**Prompt:** The reply should consist solely of the lines from the one that holds "This screenshot has width=1188, height=2576." through the last line of the material, reproduced exactly; no pictures belong in it.

= = = =

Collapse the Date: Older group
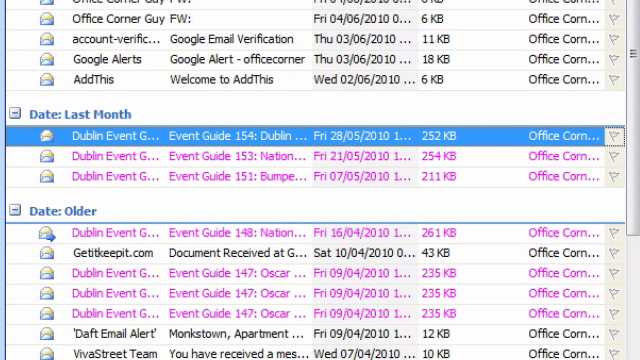This screenshot has width=640, height=360. pyautogui.click(x=15, y=210)
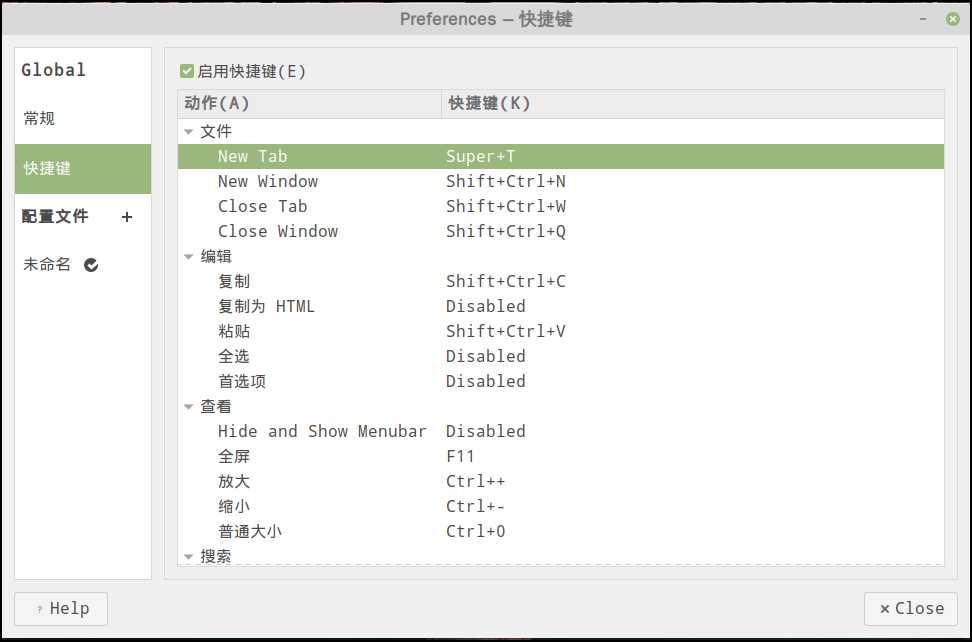The image size is (972, 642).
Task: Click the Close button at bottom right
Action: (x=910, y=608)
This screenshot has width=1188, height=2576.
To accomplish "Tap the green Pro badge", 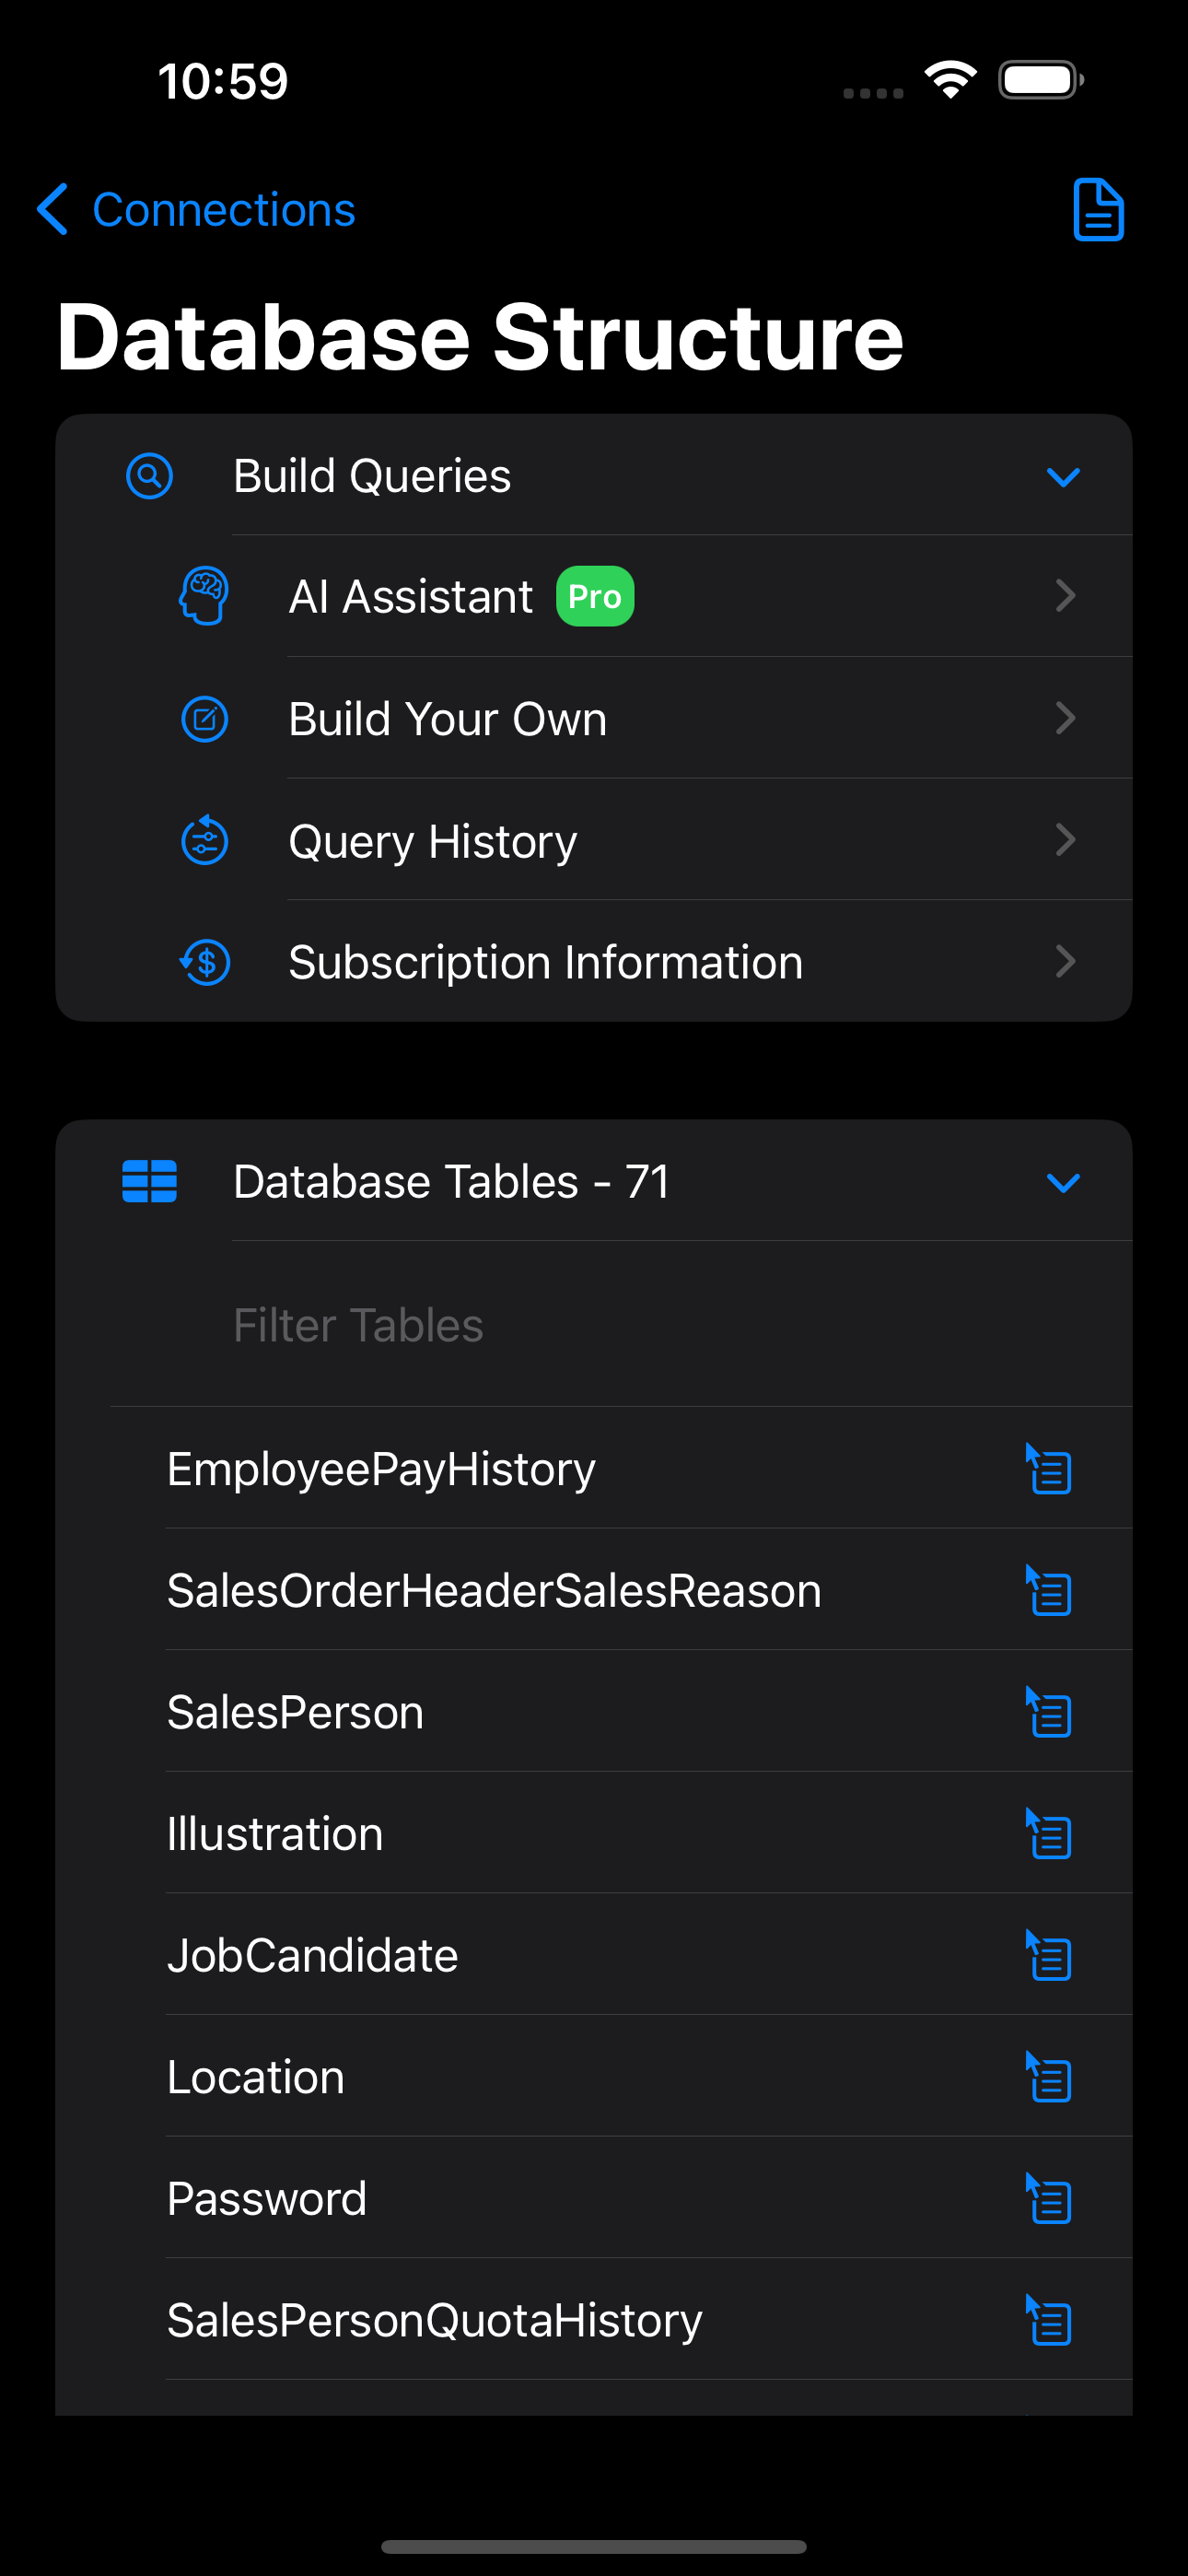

= = = =

**Answer to the problem:**
This screenshot has width=1188, height=2576.
To accomplish "Tap the green Pro badge", 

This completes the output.